### EXERCISE OBJECTIVE
In full and without edits, write out the data that follows.

### MATERIAL FOR THE TASK
· · · · ·
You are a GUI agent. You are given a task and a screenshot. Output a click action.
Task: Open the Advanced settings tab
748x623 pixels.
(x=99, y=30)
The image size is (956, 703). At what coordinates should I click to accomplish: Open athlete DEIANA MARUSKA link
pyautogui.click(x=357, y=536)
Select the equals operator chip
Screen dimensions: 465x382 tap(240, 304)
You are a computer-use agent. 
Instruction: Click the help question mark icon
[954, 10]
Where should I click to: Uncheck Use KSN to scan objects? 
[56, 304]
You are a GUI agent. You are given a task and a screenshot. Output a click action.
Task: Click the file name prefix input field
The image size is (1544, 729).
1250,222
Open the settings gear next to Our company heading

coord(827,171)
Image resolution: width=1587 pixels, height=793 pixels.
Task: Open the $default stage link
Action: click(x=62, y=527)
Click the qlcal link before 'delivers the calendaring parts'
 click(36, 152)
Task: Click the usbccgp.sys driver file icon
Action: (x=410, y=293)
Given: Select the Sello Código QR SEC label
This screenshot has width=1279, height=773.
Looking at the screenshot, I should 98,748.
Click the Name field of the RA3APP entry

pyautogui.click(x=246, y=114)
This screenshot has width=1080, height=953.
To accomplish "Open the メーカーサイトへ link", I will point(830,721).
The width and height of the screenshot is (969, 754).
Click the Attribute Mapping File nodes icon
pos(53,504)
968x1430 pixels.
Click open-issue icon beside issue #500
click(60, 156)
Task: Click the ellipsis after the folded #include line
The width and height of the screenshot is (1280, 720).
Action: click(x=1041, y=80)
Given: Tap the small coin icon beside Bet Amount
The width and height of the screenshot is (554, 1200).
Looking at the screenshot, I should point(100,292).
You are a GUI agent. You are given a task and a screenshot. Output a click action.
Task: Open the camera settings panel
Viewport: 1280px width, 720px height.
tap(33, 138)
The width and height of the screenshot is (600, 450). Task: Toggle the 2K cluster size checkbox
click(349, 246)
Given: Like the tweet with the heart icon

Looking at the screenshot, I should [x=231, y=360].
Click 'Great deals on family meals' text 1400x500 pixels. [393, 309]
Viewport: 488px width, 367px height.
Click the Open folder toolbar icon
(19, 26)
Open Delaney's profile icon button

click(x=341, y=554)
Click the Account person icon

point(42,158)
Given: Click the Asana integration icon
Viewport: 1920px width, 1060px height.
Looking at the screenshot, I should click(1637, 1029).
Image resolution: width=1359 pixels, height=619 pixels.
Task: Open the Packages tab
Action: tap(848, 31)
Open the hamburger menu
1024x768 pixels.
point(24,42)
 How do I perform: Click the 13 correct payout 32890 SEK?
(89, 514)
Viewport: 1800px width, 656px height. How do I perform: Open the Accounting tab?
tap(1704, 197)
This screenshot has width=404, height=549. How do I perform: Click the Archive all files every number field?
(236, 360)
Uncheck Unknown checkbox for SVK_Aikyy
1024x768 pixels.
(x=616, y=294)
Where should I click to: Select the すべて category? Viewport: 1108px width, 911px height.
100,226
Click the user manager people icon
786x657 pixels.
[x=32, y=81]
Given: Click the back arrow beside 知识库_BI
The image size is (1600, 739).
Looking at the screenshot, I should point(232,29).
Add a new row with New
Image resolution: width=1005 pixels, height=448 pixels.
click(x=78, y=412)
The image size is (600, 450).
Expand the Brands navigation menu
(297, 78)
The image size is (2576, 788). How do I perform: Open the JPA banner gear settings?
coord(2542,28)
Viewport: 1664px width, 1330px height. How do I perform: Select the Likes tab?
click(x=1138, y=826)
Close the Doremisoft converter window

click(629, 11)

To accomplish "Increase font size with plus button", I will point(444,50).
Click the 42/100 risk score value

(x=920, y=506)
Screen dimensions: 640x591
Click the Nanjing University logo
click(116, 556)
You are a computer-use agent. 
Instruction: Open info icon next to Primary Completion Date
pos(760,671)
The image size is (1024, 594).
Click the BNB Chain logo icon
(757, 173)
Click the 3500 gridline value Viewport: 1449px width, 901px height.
· · · · ·
### EXERCISE SOLUTION
You are a GUI agent. You are given a task and a screenshot. Output a click action.
Task: Open the Advanced settings tab
748x623 pixels.
(x=99, y=30)
The image size is (956, 703). At what coordinates should I click to accomplish: Open athlete DEIANA MARUSKA link
pyautogui.click(x=357, y=536)
Select the equals operator chip
Screen dimensions: 465x382 tap(240, 304)
You are a computer-use agent. 
Instruction: Click the help question mark icon
[954, 10]
Where should I click to: Uncheck Use KSN to scan objects? 
[56, 304]
You are a GUI agent. You are given a task and a screenshot. Output a click action.
Task: Click the file name prefix input field
The image size is (1544, 729).
1250,222
Open the settings gear next to Our company heading

coord(827,171)
Image resolution: width=1587 pixels, height=793 pixels.
Task: Open the $default stage link
Action: click(x=62, y=527)
Click the qlcal link before 'delivers the calendaring parts'
 click(36, 152)
Task: Click the usbccgp.sys driver file icon
Action: (x=410, y=293)
Given: Select the Sello Código QR SEC label
This screenshot has width=1279, height=773.
Looking at the screenshot, I should 98,748.
Click the Name field of the RA3APP entry

pyautogui.click(x=246, y=114)
This screenshot has width=1080, height=953.
To accomplish "Open the メーカーサイトへ link", I will point(830,721).
The width and height of the screenshot is (969, 754).
Click the Attribute Mapping File nodes icon
pos(53,504)
968x1430 pixels.
Click open-issue icon beside issue #500
click(60, 156)
Task: Click the ellipsis after the folded #include line
The width and height of the screenshot is (1280, 720).
Action: click(x=1041, y=80)
Given: Tap the small coin icon beside Bet Amount
The width and height of the screenshot is (554, 1200).
Looking at the screenshot, I should point(100,292).
You are a GUI agent. You are given a task and a screenshot. Output a click action.
Task: Open the camera settings panel
Viewport: 1280px width, 720px height.
tap(33, 138)
The width and height of the screenshot is (600, 450). Task: Toggle the 2K cluster size checkbox
click(349, 246)
Given: Like the tweet with the heart icon

Looking at the screenshot, I should [x=231, y=360].
Click 'Great deals on family meals' text 1400x500 pixels. [393, 309]
Viewport: 488px width, 367px height.
Click the Open folder toolbar icon
(19, 26)
Open Delaney's profile icon button

click(x=341, y=554)
Click the Account person icon

point(42,158)
Given: Click the Asana integration icon
Viewport: 1920px width, 1060px height.
Looking at the screenshot, I should click(1637, 1029).
Image resolution: width=1359 pixels, height=619 pixels.
Task: Open the Packages tab
Action: tap(848, 31)
Open the hamburger menu
1024x768 pixels.
point(24,42)
 How do I perform: Click the 13 correct payout 32890 SEK?
(89, 514)
Viewport: 1800px width, 656px height. How do I perform: Open the Accounting tab?
tap(1704, 197)
This screenshot has width=404, height=549. How do I perform: Click the Archive all files every number field?
(236, 360)
Uncheck Unknown checkbox for SVK_Aikyy
1024x768 pixels.
(x=616, y=294)
Where should I click to: Select the すべて category? Viewport: 1108px width, 911px height.
100,226
Click the user manager people icon
786x657 pixels.
[x=32, y=81]
Given: Click the back arrow beside 知识库_BI
The image size is (1600, 739).
Looking at the screenshot, I should point(232,29).
Add a new row with New
Image resolution: width=1005 pixels, height=448 pixels.
click(x=78, y=412)
The image size is (600, 450).
Expand the Brands navigation menu
(297, 78)
The image size is (2576, 788). How do I perform: Open the JPA banner gear settings?
coord(2542,28)
Viewport: 1664px width, 1330px height. How do I perform: Select the Likes tab?
click(x=1138, y=826)
Close the Doremisoft converter window

click(629, 11)

To accomplish "Increase font size with plus button", I will point(444,50).
Click the 42/100 risk score value

(x=920, y=506)
Screen dimensions: 640x591
Click the Nanjing University logo
click(116, 556)
You are a computer-use agent. 
Instruction: Open info icon next to Primary Completion Date
pos(760,671)
The image size is (1024, 594).
Click the BNB Chain logo icon
(757, 173)
Click the 3500 gridline value Viewport: 1449px width, 901px height.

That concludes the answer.